Saturday, March 10, 2007

Living in Scotland

After a 6-year hiatus, I am back in Europe. During our previous 2-year assignment in Germany, we spent a lot of time traveling around Europe, as evidenced by this blog. There are many places in Europe that we loved, but my two favorites were Scotland and Norway. My wife and I often talked about living in one or the other. And while we weren’t actively looking to move back to Europe, in the fall of 2006 I received an inquiry about an internal transfer to Aberdeen, Scotland. We did not have to think about it for long, and on January 26th I flew from Montana to Scotland to start work. My family will join me here in June.

My New Village in Scotland

Having been here for over a month, my impressions from my first visit to Scotland have been reinforced. These really are the nicest people you could ever meet, and the scenery is beautiful. I probably have a door held open for me a dozen times a day, and everyone is always so cheerful and polite.

Driving here still makes me a little nervous. Driving on the left now feels natural to me, but there are some things I don't like. First, my drive to work is on a narrow, winding road. Most country roads here are that way, and sometimes you don't have much warning before a road will make a sudden curve. Second, when I leave for work it is dark, and very frequently raining. So, not only am I driving on the left and on a winding, narrow road, but it is dark and slippery. However, I could handle all of that OK if it weren't for something else. Despite the fact that that people are incredibly polite, many tend to drive very fast. I try to take my time on the narrow roads, but I almost always have someone who will come right up on my bumper. I have driven all the way to work before with someone about 10 feet off my bumper. I have also been passed going around one of those curves before. So, it didn't surprise me to hear that there is a high frequency of road fatalities here.

Aberdeen is an affluent city, and things tend to be expensive. When we moved to Germany, we found that food cost about the same as in the U.S. Here, almost all food items are double the price in the U.S. And as in any country, there are a lot of strange food items. There is haggis, pork faggots, black pudding, and various other food items that I won't be eating in my lifetime. But the Scots do one thing better than anyone: Sweets. I gave up sugar before I left the U.S., but I have regressed a bit since coming here. The volume and variety of sweets here is simply unbelievable. I work with another American, and he has commented on this to me as well. The first time I was in a supermarket, I encountered a long aisle that was all sweets. Then, a couple of aisles over, there was another aisle that was all sweets. So, I have partaken of a few of the sweets, and one of them, called a tart fancy, is simply the most delicious thing I have ever put in my mouth. My kids are going to love it, but we will need to stock up on toothpaste.

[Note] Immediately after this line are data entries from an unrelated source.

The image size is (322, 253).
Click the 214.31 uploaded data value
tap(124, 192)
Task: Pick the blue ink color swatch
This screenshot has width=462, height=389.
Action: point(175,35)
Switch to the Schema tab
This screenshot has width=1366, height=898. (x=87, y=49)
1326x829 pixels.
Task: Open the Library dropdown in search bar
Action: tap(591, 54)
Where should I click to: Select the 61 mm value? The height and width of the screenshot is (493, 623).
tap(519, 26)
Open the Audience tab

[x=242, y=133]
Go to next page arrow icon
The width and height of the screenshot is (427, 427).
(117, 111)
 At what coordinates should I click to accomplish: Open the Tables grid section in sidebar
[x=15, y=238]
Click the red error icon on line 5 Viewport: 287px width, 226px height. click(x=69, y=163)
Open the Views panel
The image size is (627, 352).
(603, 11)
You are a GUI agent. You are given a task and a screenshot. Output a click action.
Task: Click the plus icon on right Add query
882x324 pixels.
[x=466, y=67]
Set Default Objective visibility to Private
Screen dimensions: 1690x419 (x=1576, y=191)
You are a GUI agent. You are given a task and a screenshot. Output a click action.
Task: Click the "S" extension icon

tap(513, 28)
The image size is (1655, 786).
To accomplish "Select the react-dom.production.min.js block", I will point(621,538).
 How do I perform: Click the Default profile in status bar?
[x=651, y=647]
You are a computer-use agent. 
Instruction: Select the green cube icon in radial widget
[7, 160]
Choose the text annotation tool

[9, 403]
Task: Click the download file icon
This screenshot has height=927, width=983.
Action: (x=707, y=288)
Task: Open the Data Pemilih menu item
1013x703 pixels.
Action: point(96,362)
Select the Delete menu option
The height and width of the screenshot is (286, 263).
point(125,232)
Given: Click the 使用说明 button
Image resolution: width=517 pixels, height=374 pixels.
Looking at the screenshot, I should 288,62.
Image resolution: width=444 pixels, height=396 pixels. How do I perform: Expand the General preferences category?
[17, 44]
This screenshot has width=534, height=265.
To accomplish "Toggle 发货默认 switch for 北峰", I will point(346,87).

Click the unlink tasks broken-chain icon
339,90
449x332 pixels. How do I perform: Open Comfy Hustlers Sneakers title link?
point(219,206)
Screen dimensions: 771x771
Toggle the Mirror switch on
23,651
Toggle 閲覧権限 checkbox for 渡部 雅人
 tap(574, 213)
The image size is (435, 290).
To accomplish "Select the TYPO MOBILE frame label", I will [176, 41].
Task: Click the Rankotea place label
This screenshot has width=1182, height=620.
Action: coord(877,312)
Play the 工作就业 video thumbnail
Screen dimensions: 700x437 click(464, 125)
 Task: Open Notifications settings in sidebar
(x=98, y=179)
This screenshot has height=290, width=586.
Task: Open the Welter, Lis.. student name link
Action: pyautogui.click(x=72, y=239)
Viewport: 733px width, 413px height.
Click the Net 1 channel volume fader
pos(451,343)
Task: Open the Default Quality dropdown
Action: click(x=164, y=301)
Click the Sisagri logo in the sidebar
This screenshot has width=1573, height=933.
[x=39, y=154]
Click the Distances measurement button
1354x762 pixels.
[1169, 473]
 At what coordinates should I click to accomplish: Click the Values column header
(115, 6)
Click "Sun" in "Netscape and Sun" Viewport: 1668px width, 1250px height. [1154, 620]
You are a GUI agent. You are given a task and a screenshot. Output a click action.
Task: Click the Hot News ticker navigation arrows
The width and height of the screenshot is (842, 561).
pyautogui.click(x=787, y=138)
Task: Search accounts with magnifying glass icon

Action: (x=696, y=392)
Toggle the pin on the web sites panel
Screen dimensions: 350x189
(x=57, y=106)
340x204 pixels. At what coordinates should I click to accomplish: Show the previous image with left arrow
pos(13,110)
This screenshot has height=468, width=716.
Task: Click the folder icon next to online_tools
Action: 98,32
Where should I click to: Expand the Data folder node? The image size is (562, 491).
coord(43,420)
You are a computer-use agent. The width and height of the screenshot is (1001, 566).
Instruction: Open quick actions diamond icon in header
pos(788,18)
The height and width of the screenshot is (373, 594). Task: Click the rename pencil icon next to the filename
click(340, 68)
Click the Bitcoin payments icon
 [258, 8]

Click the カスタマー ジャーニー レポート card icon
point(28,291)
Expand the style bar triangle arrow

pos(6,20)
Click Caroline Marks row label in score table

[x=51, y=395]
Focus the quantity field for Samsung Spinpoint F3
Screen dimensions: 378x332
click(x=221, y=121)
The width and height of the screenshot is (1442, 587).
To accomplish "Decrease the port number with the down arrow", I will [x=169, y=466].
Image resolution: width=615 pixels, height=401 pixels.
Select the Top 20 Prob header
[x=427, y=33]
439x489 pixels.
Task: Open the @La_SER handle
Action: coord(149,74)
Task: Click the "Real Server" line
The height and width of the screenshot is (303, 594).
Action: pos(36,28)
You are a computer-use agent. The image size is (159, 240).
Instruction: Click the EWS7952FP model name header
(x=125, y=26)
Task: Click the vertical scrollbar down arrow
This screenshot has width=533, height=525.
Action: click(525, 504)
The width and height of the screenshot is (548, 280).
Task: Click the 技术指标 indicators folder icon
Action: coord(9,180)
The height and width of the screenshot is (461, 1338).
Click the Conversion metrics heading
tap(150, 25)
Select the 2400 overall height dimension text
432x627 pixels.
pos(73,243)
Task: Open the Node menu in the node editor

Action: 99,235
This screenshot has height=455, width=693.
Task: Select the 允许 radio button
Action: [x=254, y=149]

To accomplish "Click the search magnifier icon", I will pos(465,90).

Of course gasoline is about $6.50 a gallon here. But, I am driving a very fuel efficient vehicle, so that doesn't impact me much. I am trying to substantially lower my fossil fuel usage here. They make it easy to recycle, and I am recycling everything I can. I still have not filled up an entire sack with garbage. I found a house not too far from work. I have a grocery store that isn't too far from home, and I walk down and get groceries a couple of times a week. Yesterday, after having been here for 6 weeks, I finally had to put gas in my car. I have also been tweaking the programmable thermostat, which also controls the hot water heater. I have gone too far a couple of times and ended up taking a cold shower in a cold house before going to work.

Getting money transferred without getting ripped off has been a challenge. I got my first bill from my Citibank Mastercard, and they hit me for a 3% foreign transaction fee on every purchase I have made here. I transferred some money from my bank in the U.S., and not only did I not get a good exchange rate, but the banks on both ends hit me for a total of $60. So today I applied for a Capital One No Hassle Cash Rewards Card. You get 1% cash back on purchases, and there are no foreign transaction fees. I just wish I had done that before moving over here.

Work is very interesting. I have a group of 12, and it is very diverse. I have 2 Iranian men, an Indian woman, a Malaysian man, 3 Scottish women, 4 Scottish men, and me in the group. We are working primarily on natural gas projects in the North Sea. I love to learn about diverse cultures, so I have spent a lot of time talking to people about their cultures. I have had lots of discussions with one of the Iranian men, and he is very concerned about war with the U.S. His family is still in Tehran, and it pains me to think about what he must be going through. Let's just hope that tensions calm down and the U.S. and Iran adopt a more friendly stance.

It is sunny today and not too cold, and I have learned to take advantage of those times. So, that's all for now, and I am off for a 5-mile walk.